Each individual has thousands of structural variants in their genome, so the researchers narrowed down their analysis to examine just a handful of regulatory regions where genetic variation seemed most likely to cause disruption. They chose these by finding regions where the general population has less variation than expected, suggesting that genetic changes there could be detrimental. These included sites involved in regulating gene activity during brain development and initiating the transcription of genes.

The scientists then examined whether structural variants in these regions were associated with autism by examining the pattern of transmission from parents to their autistic and nonautistic children. Researchers have assumed that mothers are more likely to pass on autism-promoting gene variants. That’s because the rate of autism in women is much lower than that in men, and it is thought that women can carry the same genetic risk factors without having any signs of autism. But when a mother passes these genes to her sons, they are not protected in the same way and thus will be affected.

The team found that mothers passed only half of their structural variants on to their autistic children—a frequency that would be expected by chance alone—suggesting that variants inherited from mothers were not associated with autism. But surprisingly, fathers did pass on substantially more than 50% of their variants. This suggests that autistic children might have inherited risk variants in regulatory regions from their fathers but not their mothers, the researchers report today in Science.

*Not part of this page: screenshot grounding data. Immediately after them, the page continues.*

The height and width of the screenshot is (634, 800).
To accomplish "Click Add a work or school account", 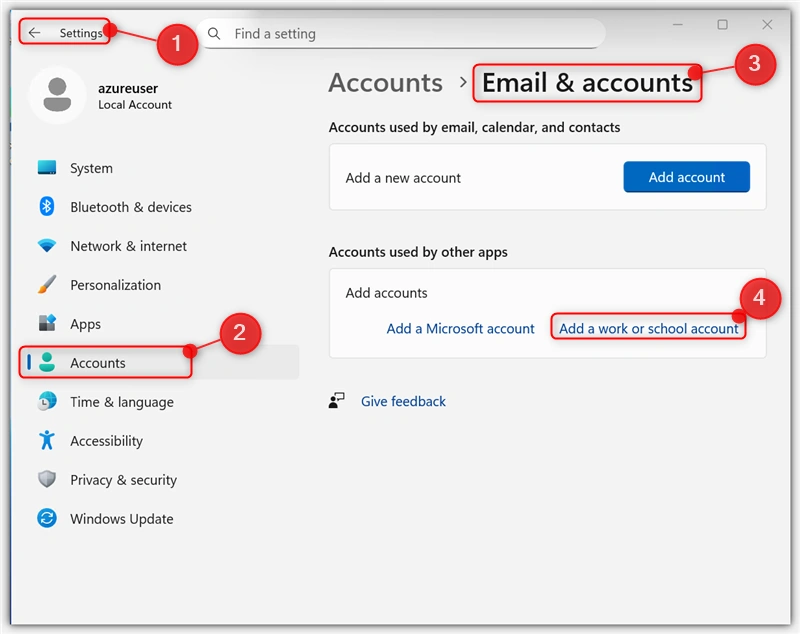I will (648, 328).
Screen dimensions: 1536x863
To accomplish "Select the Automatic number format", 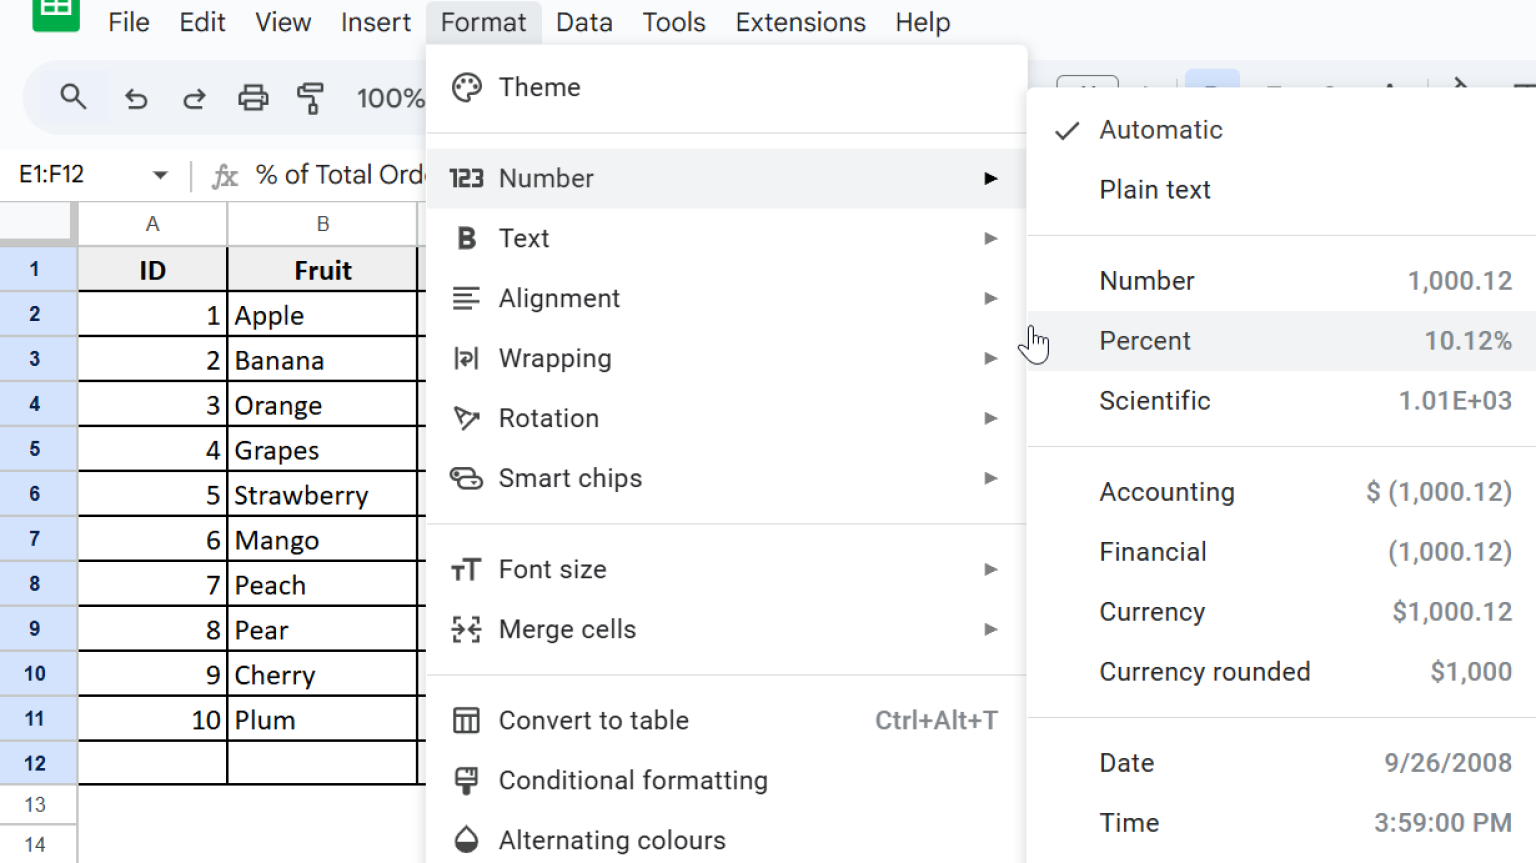I will click(1160, 129).
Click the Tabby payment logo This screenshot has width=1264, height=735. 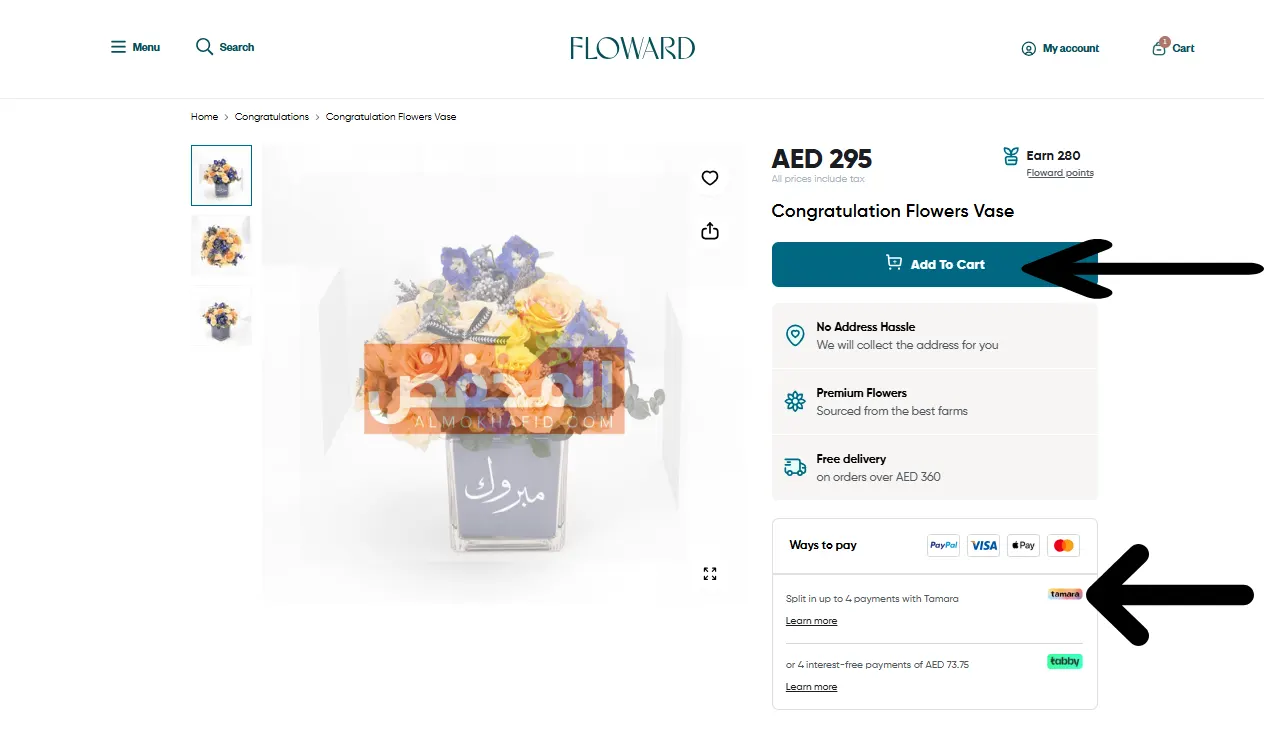click(x=1065, y=661)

To check that this result held up, Sebat’s team then tested a second, larger sample of 1771 families. Once again, autistic children received more structural variants from their fathers but not mothers—though the size of the effect wasn’t quite as large in this second sample.

“This is completely opposite to … what we had previously assumed,” Sebat says. Peixoto finds the paternal bias surprising as well, although she already suspected that the inherited component of autism would be more apparent in noncoding regions. Compared with mutations in protein-coding regions, variants in regulatory regions usually have “smaller but additive effects. And when you have a smaller effect, you are much more likely to pass [it] along from generation to generation.”

Based on these results, Sebat proposes a more complex model of how autism arises, in which mothers pass on mutations affecting coding regions, which have large effects that women are protected from, while fathers pass on variants affecting noncoding regions; their effects are much more moderate and may only cause symptoms when combined with risk variants from mothers.

Dalila Pinto, a molecular geneticist at the Icahn School of Medicine at Mount Sinai in New York City, says the study provides “very insightful preliminary findings.” She said she will be interested to see whether the results are replicated in even larger genome databases—and whether additional variants will be identified. Peixoto agrees: Although the research is still at an early stage, she says, it “open[s] a door in a different direction.”